Foto: reprodução (Twitter/@49ers)

FINAL da NFC
O freguês tem sempre a razão

San Francisco 49ers 37 x 20 Green Bay Packers
assista aos melhores momentos 📽

A possível reedição do Super Bowl 1 entre Kansas City Chiefs e Green Bay Packers não vai acontecer, e o responsável por isso tem nome e sobrenome: San Francisco 49ers. Com um 1° tempo irretocável e uma noite inspiradíssima da OL e de Raheem Mostert, os californianos voltaram a vencer a equipe de Wisconsin, a terceira derrota de Aaron Rodgers para seu antigo time do coração no mata-mata, e estão no Super Bowl 54 um ano depois de uma temporada na qual venceram apenas quatro partidas.

🏈 1° tempo devastador

Se existe um 1° tempo praticamente perfeito, foi o dos 49ers nesta final. San Francisco jogou bem em todas as etapas: ataque (três TDs), especialistas (dois FGs, incluindo um de 54 jardas, e um ótimo retorno de punt de Richie James Jr. que deixou o time na linha de 49) e defesa (dois sacks, dois fumbles – o primeiro foi recuperado pelos Packers, mas fez uma 3ª para 6 virar 4ª para 21 – e interceptação). Resultado: 27 x 0 para os donos da casa em menos de 30 minutos.

🏈 Correr, correr e correr

Os 49ers perderam Tevin Coleman, lesionado, no início do 2° quarto, mas não sentiram sua ausência. Por quê? Porque Raheem Mostert. Contando com uma atuação de gala da OL (reforçada com bloqueios de George Kittle e Kyle Juszczyk), o camisa 31 estourou e terminou a noite com 29 corridas para 220 jardas (ficou a 28 de igualar a marca de Eric Dickerson) e quatro TDs. Tamanho eram os buracos que Mostert atingiu 35,1 km/h, 29 km/h, 29,2 km/h e 26,8 km/h em seus TDs. Lançar a bola para quê?

🏈 Duelo entre Rodgers x 49ers perde força

Ao longo da semana – e de toda a transmissão da final – nós fomos bombardeados com vídeos antigos e atuais de Aaron Rodgers mostrando todo seu ranço por não ter sido selecionado pelos 49ers, seu time de coração na infância, com a 1ª escolha do draft de 2005. Rodgers teve sua terceira oportunidade de despachar SF para casa nos playoffs e perdeu pela terceira vez. O fã dos Packers teve (muito) mais estabilidade emocional do que o dos Niners desde 2005, mas essa narrativa meio que já era.

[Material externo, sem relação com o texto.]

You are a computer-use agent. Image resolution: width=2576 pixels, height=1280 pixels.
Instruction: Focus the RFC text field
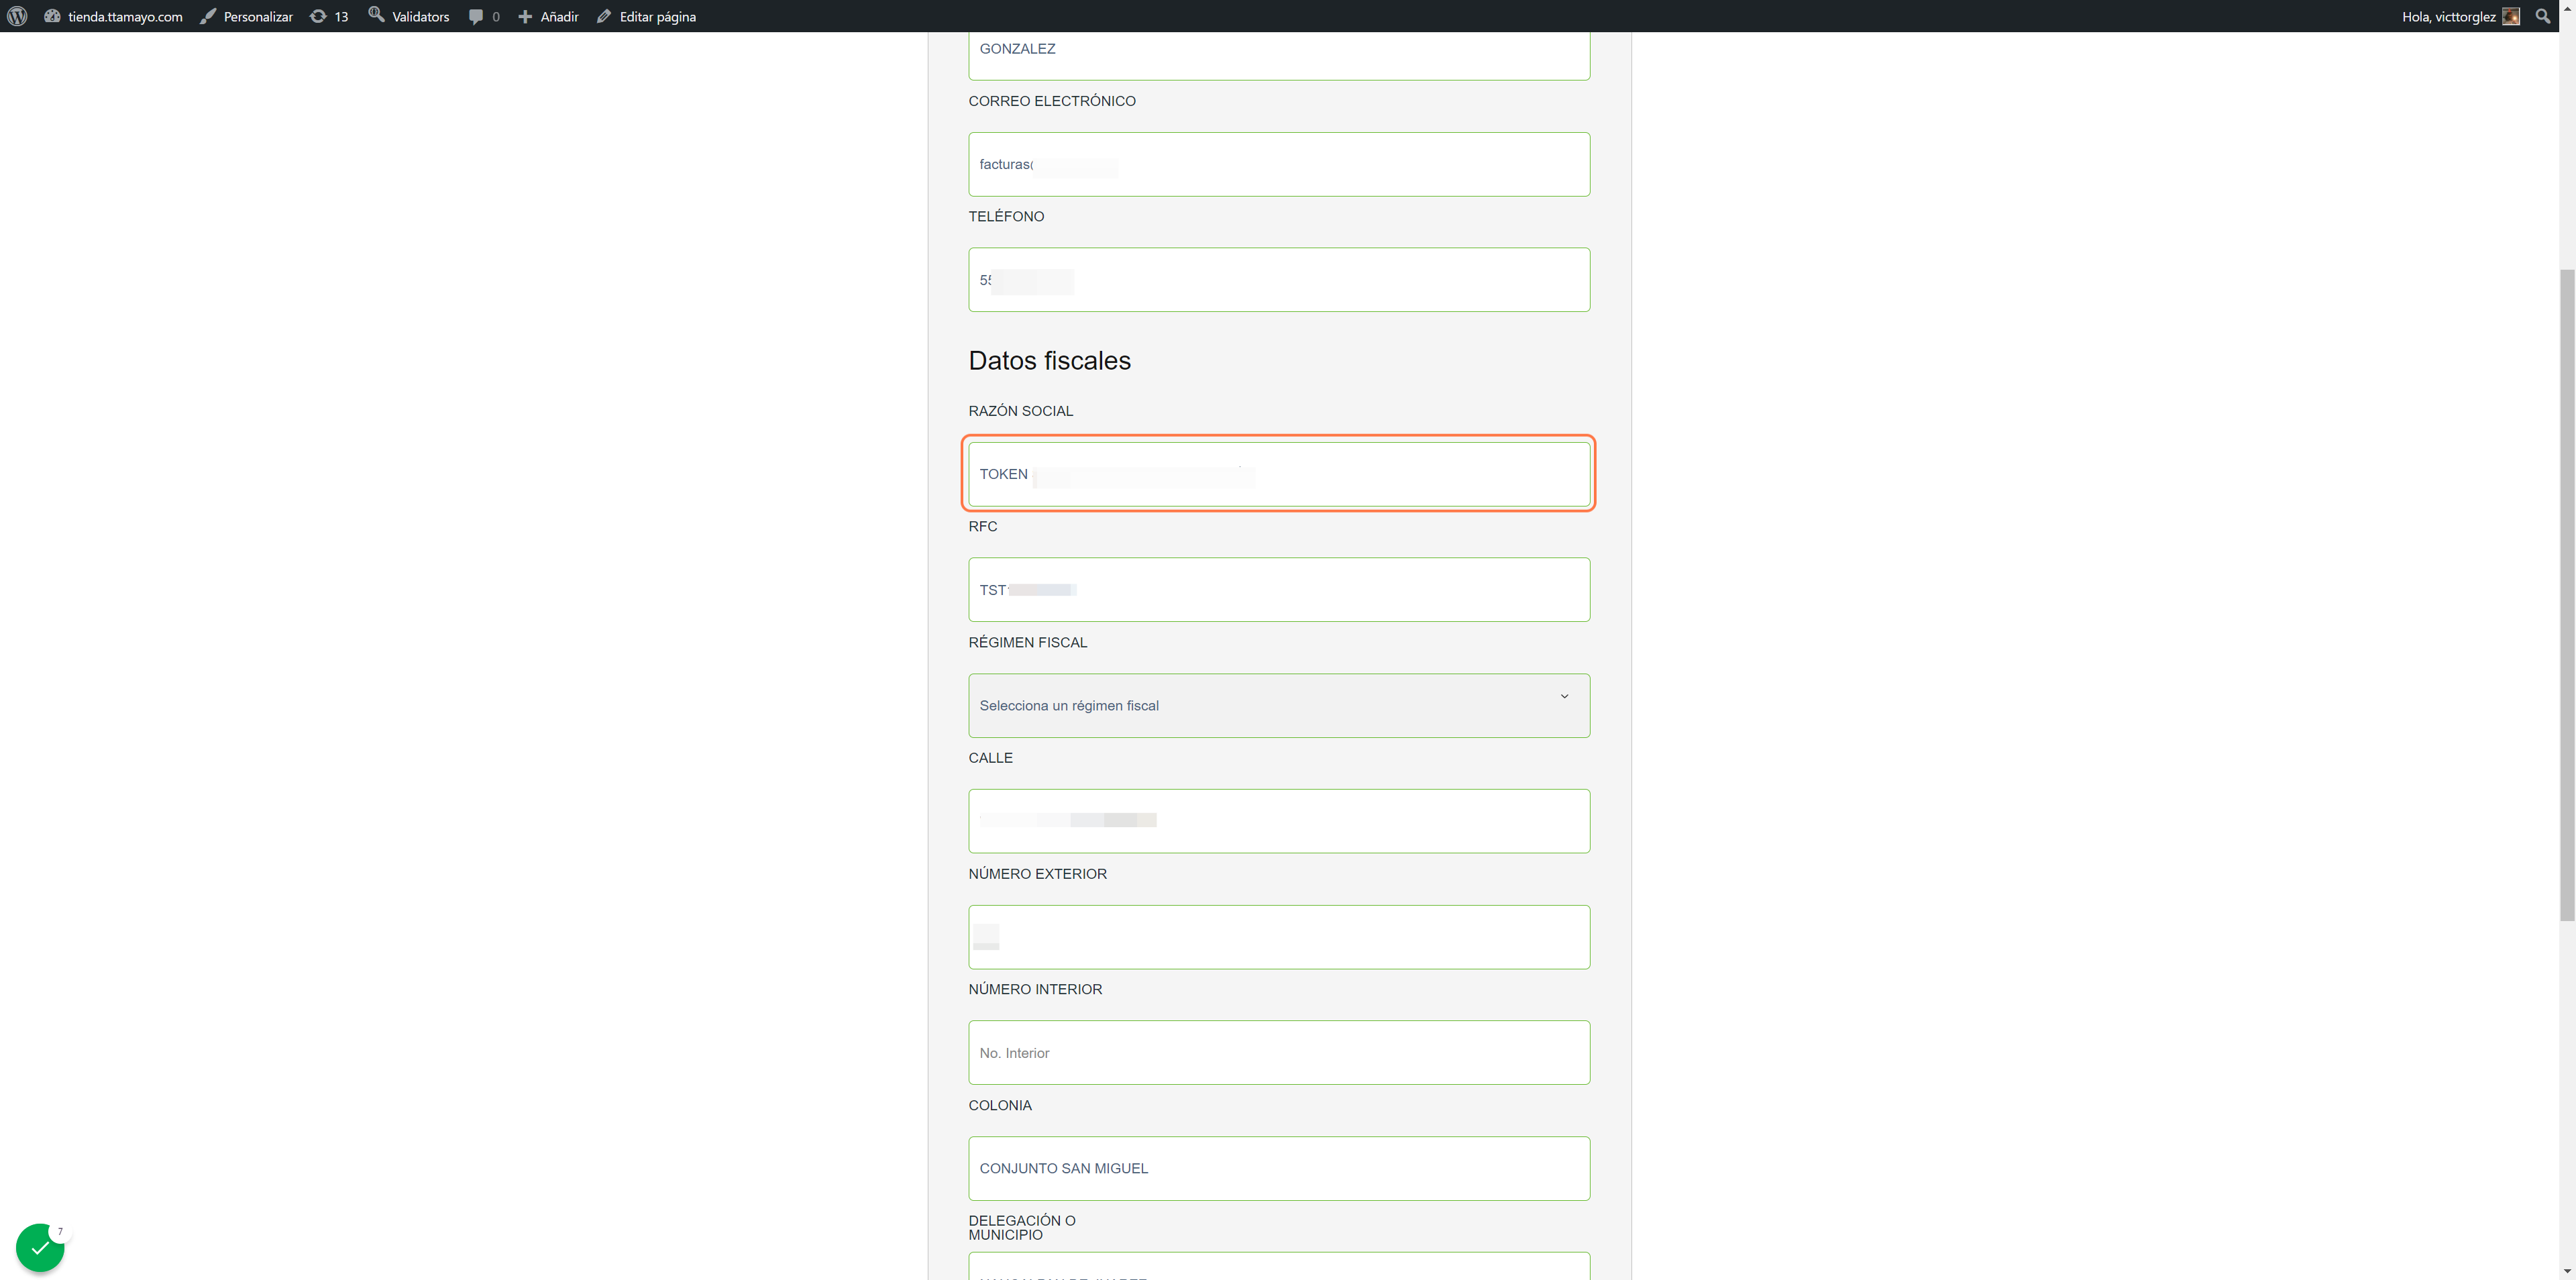coord(1279,589)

🏈 Packers precisam de melhorias

Foto: reprodução (Twitter/@packers)

Os Packers acreditavam – e nós também – na ideia de que ter um QB digno do Hall da Fama como Rodgers elevaria o nível dos jogadores menos talentosos, em especial o dos WRs. Geralmente isso acontece, mas não foi isso que aconteceu em 2019. A não ser Davante Adams, nenhum WR se mostrou um alvo confiável. Green Bay, que deixou a tradição de não gastar na free agency de lado ao reforçar a defesa, poderia dar uma mão para seu QB; A.J. Green deve se tornar um free agent, mas custaria caro.